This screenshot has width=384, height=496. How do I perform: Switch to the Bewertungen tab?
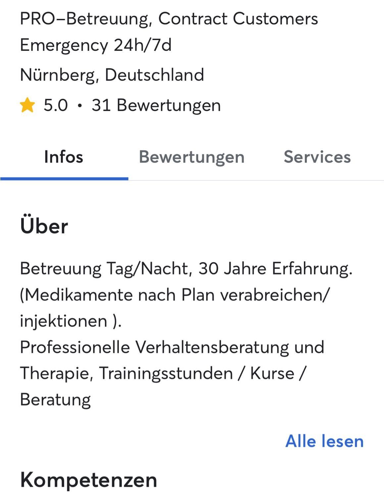[192, 157]
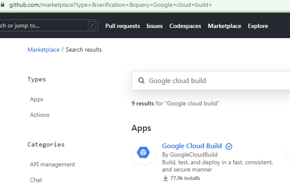This screenshot has width=290, height=185.
Task: Open the Explore section
Action: 258,26
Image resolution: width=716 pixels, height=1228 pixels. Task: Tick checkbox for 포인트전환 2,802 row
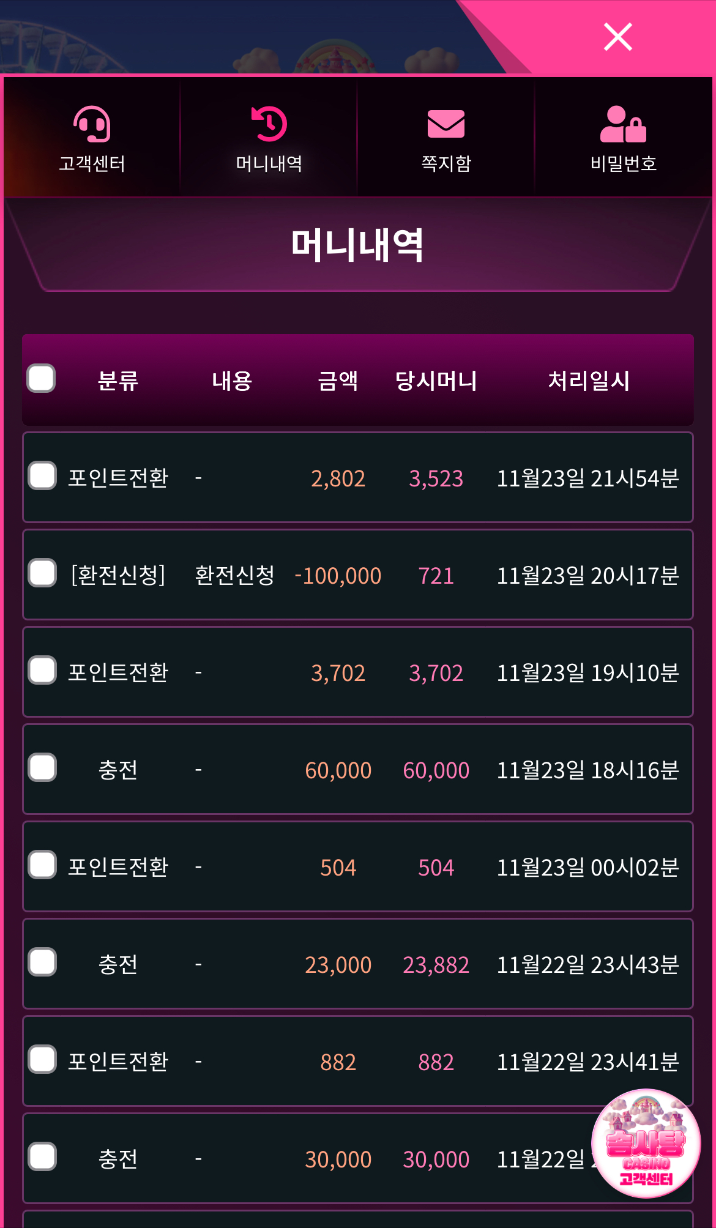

________________

Your instructions: Could you print the listing above word for word, without its pictures?

Solution to this problem:
This screenshot has width=384, height=496. How do I perform: Switch to the Bewertungen tab?
[192, 157]
This screenshot has width=290, height=185.
Task: Open the Explore section
Action: 258,26
Image resolution: width=716 pixels, height=1228 pixels. Task: Tick checkbox for 포인트전환 2,802 row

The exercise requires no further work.